Figure 1. CONSORT diagram. Study participation outcomes for all screened patients are shown. CONSORT, Consolidated Standards of Reporting Trials.

Figure 2. Survival outcomes. (A) Follow-up times, regional (blue triangle) and distant (red square) recurrence events, and mortality events (reverse arrowhead) for all subjects who completed a per-protocol operation and initiated adjuvant therapy. Yellow bars represent patients alive at data cut-off, gray bars represent patients who died from melanoma, and the blue bar represents a patient who died of an unrelated cause (sepsis) without melanoma recurrence. Open and closed circles denote patients with versus without a major pathological response (MPR) (≤10% viable tumor), respectively. (B) Kaplan-Meier curves were used to depict recurrence-free survival for each cohort. (C) The cumulative incidence of distant metastasis for each cohort.

Figure 3. Gut microbiome structure in association with early distant metastasis. (A) The phylum-level abundance profiles across subjects for patients with and without early distant metastasis. (B, C) Differences in α-diversity and β-diversity, respectively, by multiple measures. (D) Volcano plots identify the most significant differentially abundant taxa (x-axis: effect size in log2 fold change, y-axis: −log FDR-adjusted p value). The heatmap in (E) depicts the relative abundance of nine taxa differentially abundant between those with and without early distant metastasis at both time points. FDR, false discovery rate.

Figure 4. Gut microbiome functional pathways in association with early distant metastasis. (A) Volcano plot illustrates the most significantly differentially abundant pathways based on MaAsLin2. (B) Boxplots detail the relative expression of two key metabolic pathways with highly significant differences between patient groups.

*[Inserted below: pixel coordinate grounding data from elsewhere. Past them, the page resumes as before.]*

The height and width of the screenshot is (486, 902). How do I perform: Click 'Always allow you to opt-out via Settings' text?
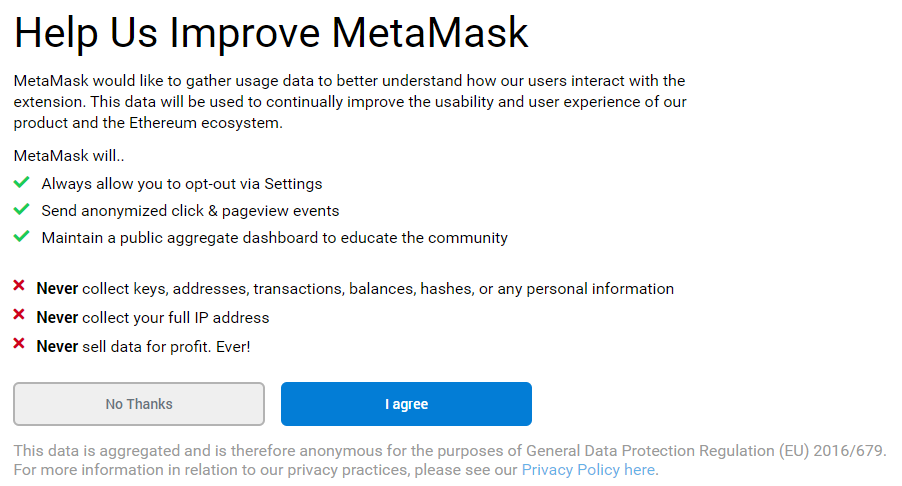pyautogui.click(x=182, y=184)
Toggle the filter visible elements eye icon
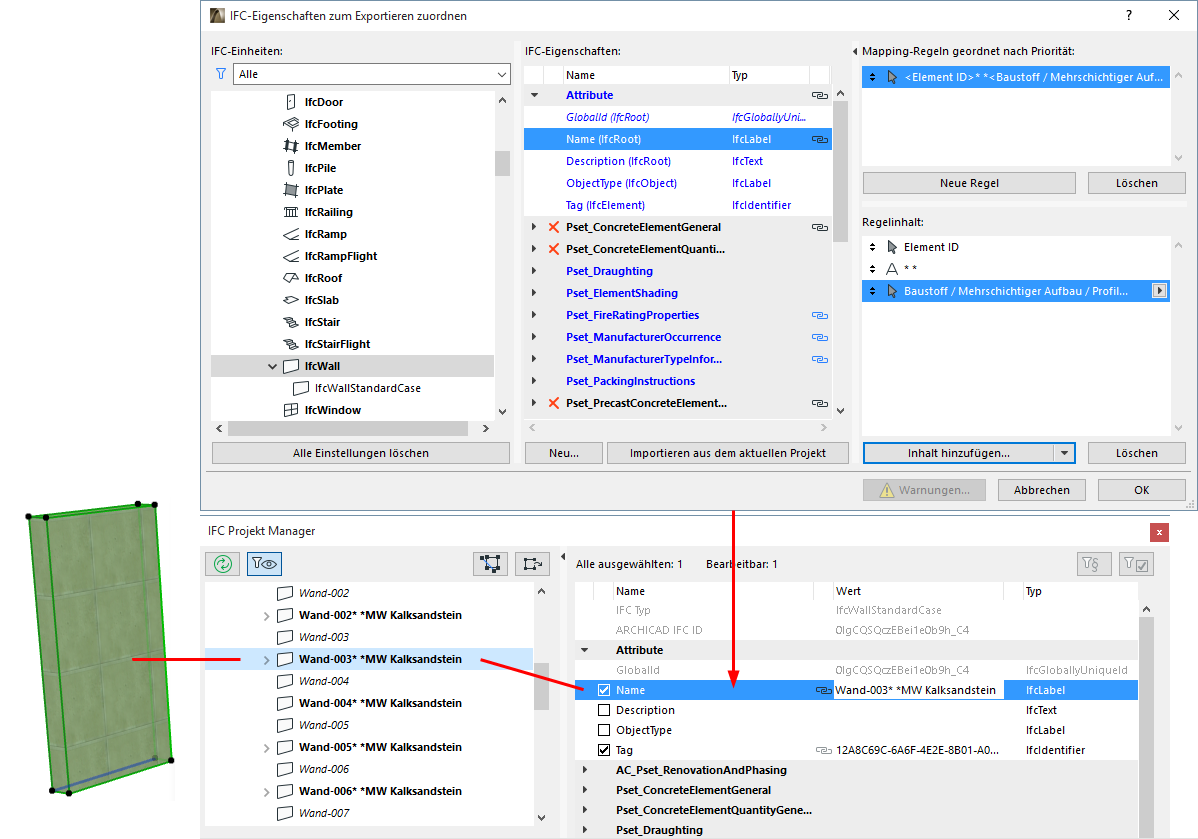Screen dimensions: 1198x839 264,564
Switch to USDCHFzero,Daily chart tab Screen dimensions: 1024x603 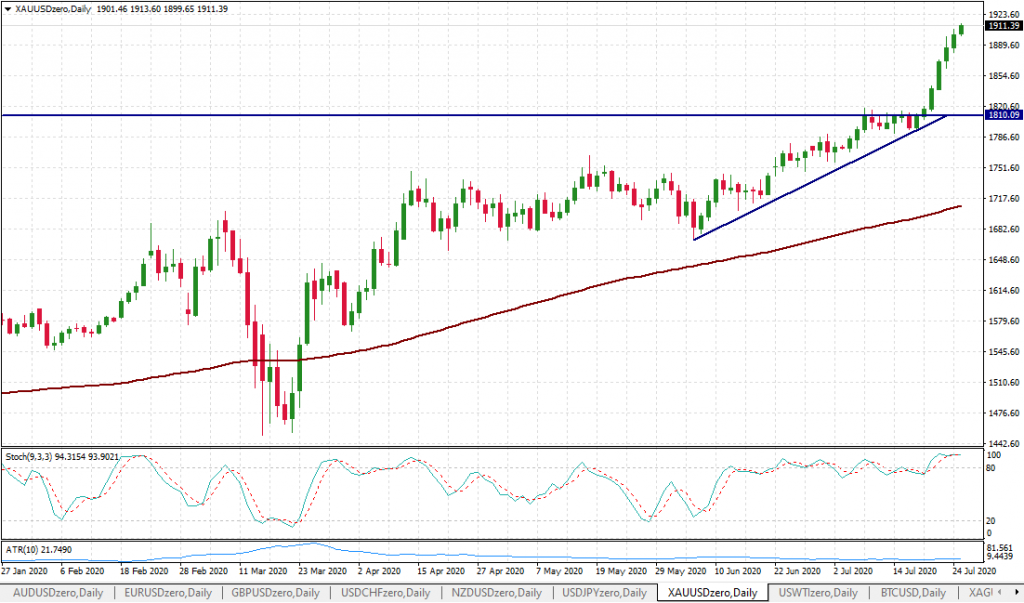[386, 593]
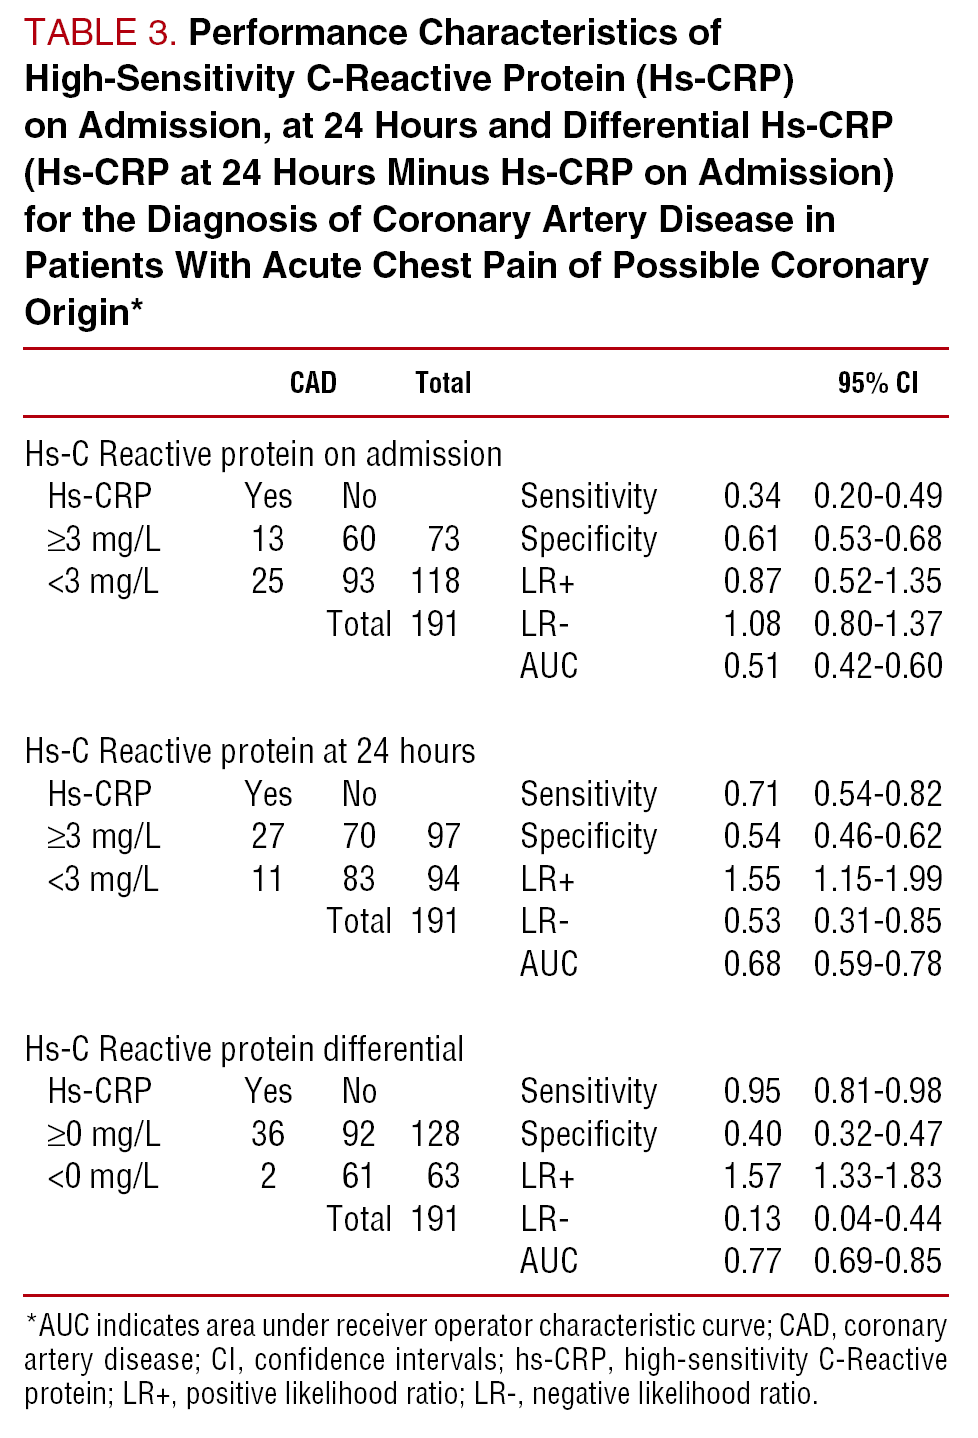978x1438 pixels.
Task: Click the differential sensitivity value 0.95
Action: point(751,1091)
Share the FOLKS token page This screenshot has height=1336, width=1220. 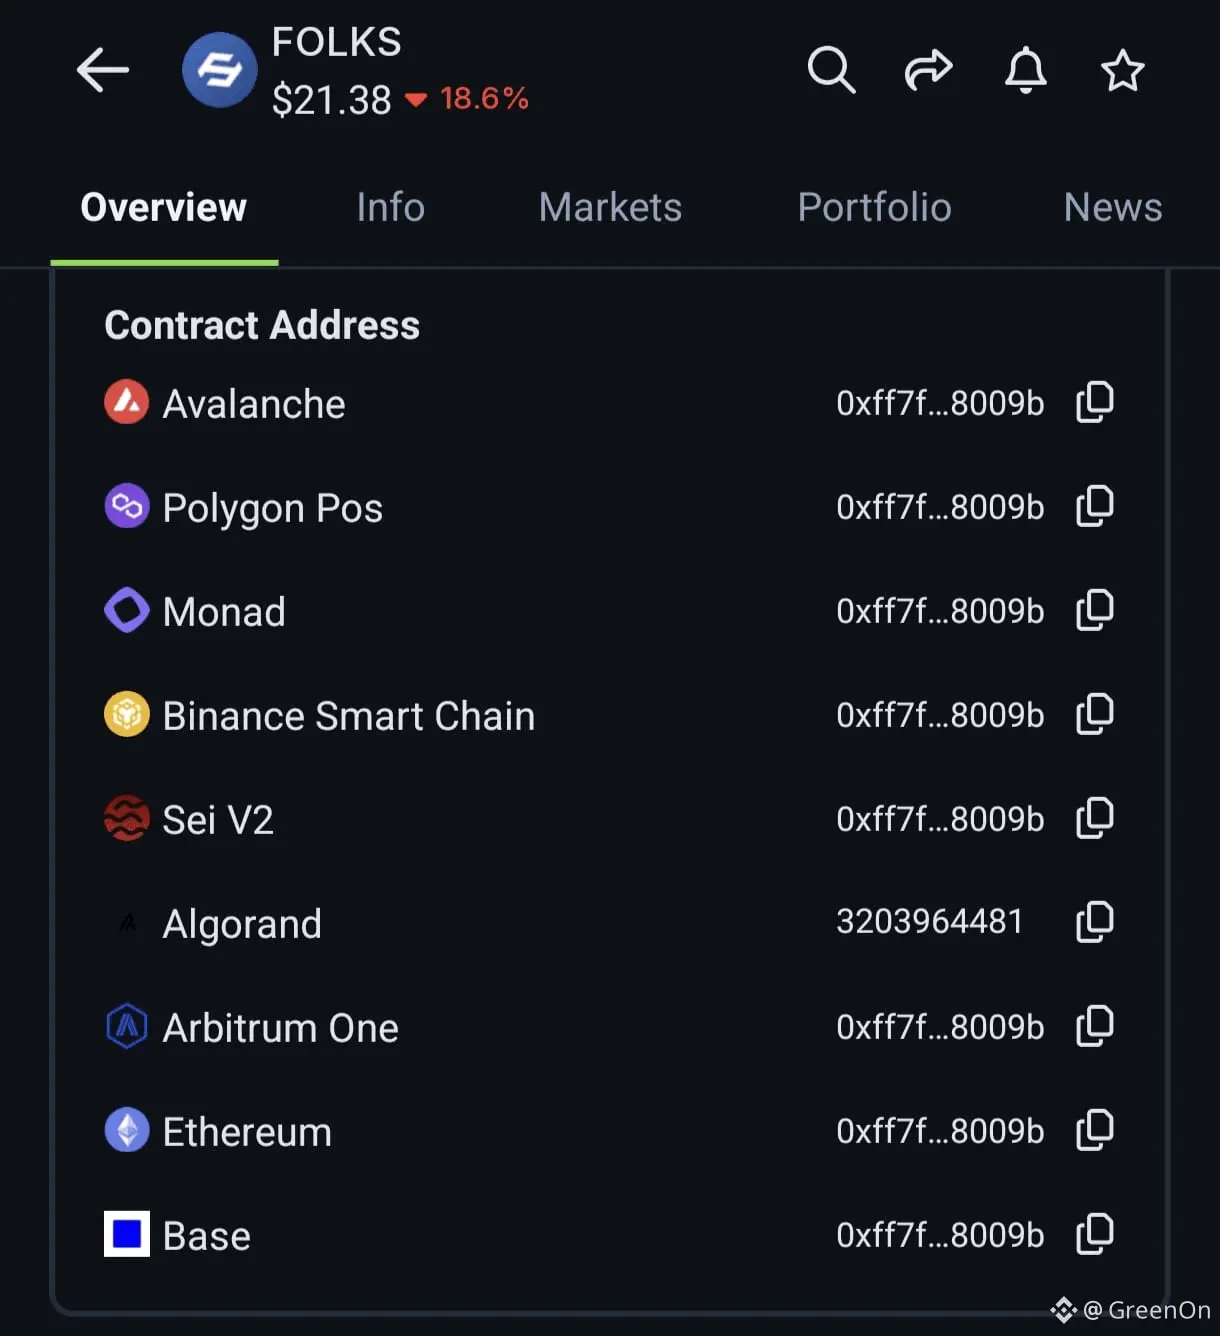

Figure 5. Treatment-related T cell population changes. Time points indicated are baseline (prior to treatment), C1 (following one cycle of neoadjuvant therapy), C3 (following completion of neoadjuvant therapy), and C4 (after operation, prior to adjuvant therapy). (A) Individual and mean proportions of peripheral blood CD4+T cells, CD8+T cells, and CD4+CD8+ (DP) T cells as quantitated via mass cytometry by treatment cohort. Significance was defined as p<0.05 as measured by Wilcoxon’s signed rank test. (B) T cell populations by absence or presence of recurrence within 2 years, with median (middle line), IQR (box), and minimum and maximum (whiskers) indicated. Significance was determined using a linear model T-test, adjusting for treatment cohort and applying FDR correction. FDR, false discovery rate.